Delaware Senate Passes Payment Stablecoins Act in 20-1 Vote

The bill sets licensing rules for payment stablecoin issuers, including 1:1 reserve backing, monthly attestations, and anti-money laundering compliance aligned with the federal GENIUS Act.

Summary

Delaware’s Senate approved the Delaware Payment Stablecoins Act by a 20-1 vote, advancing a state-level framework for payment stablecoin issuers. The bill requires issuers to maintain 1:1 reserve backing, provide monthly attestations, and comply with anti-money laundering compliance (rules to prevent illicit finance). The measure is described as aligned with the federal GENIUS Act, indicating an effort to match emerging U.S. standards for stablecoin oversight.

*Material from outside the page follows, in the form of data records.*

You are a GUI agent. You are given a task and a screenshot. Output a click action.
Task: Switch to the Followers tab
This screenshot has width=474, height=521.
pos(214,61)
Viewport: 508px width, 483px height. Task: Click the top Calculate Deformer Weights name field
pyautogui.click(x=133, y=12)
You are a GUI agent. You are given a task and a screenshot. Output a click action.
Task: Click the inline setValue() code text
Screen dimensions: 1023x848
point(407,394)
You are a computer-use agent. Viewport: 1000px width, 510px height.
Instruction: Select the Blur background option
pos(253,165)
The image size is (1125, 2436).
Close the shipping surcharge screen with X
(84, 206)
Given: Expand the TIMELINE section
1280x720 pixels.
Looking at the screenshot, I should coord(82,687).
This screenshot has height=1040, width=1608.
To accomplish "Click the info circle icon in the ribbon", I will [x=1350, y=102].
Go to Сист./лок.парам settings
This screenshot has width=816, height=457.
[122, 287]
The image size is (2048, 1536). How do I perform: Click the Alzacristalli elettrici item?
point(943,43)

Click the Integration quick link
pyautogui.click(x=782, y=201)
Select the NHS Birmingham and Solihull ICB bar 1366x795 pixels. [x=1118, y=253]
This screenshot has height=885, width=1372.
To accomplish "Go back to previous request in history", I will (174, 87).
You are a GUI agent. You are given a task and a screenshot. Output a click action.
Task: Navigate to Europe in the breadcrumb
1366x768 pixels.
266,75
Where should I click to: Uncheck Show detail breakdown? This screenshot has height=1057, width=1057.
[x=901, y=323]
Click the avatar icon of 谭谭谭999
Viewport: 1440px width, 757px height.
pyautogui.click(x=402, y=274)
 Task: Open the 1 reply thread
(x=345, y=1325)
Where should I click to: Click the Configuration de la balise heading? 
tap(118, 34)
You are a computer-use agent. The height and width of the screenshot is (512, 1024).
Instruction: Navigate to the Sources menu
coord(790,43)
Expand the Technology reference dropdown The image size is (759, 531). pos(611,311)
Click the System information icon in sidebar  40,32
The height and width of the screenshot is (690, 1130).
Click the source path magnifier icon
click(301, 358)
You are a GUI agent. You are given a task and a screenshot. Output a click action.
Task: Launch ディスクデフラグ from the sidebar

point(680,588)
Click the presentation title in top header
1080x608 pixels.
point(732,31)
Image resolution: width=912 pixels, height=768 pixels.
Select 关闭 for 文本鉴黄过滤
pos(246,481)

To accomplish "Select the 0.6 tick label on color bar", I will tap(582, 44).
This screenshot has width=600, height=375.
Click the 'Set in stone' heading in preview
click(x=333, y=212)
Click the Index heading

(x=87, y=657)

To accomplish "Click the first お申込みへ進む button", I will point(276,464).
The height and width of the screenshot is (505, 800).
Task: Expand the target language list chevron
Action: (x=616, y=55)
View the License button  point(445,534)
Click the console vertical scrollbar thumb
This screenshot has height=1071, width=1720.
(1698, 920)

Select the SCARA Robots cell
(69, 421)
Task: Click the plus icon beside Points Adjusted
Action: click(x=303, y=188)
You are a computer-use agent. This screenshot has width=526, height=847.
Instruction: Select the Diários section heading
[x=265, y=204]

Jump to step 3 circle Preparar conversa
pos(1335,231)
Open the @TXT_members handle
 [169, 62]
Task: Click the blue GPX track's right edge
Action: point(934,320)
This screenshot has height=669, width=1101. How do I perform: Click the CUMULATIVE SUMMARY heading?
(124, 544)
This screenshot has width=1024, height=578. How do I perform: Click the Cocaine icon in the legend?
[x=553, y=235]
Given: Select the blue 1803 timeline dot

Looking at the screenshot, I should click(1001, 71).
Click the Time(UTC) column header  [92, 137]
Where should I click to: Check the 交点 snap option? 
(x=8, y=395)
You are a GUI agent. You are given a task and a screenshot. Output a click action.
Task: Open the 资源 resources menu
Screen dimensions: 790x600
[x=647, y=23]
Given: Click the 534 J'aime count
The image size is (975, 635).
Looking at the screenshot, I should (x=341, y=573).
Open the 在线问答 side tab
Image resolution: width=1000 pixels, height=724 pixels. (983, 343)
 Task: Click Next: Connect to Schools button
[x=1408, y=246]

The legislation adds to the broader push to formalize rules for dollar-pegged digital tokens used for payments.

Terms & Concepts
  • Payment stablecoin: A digital token designed to maintain a stable value, typically by being pegged to a fiat currency such as the U.S. dollar and used for payments.
  • 1:1 reserve backing: A requirement that each issued token be backed by an equivalent value in reserves, helping support redemption at par value.
  • Monthly attestation: A recurring verification, usually by an independent accountant or auditor, intended to confirm that reserves and disclosures match issuer obligations.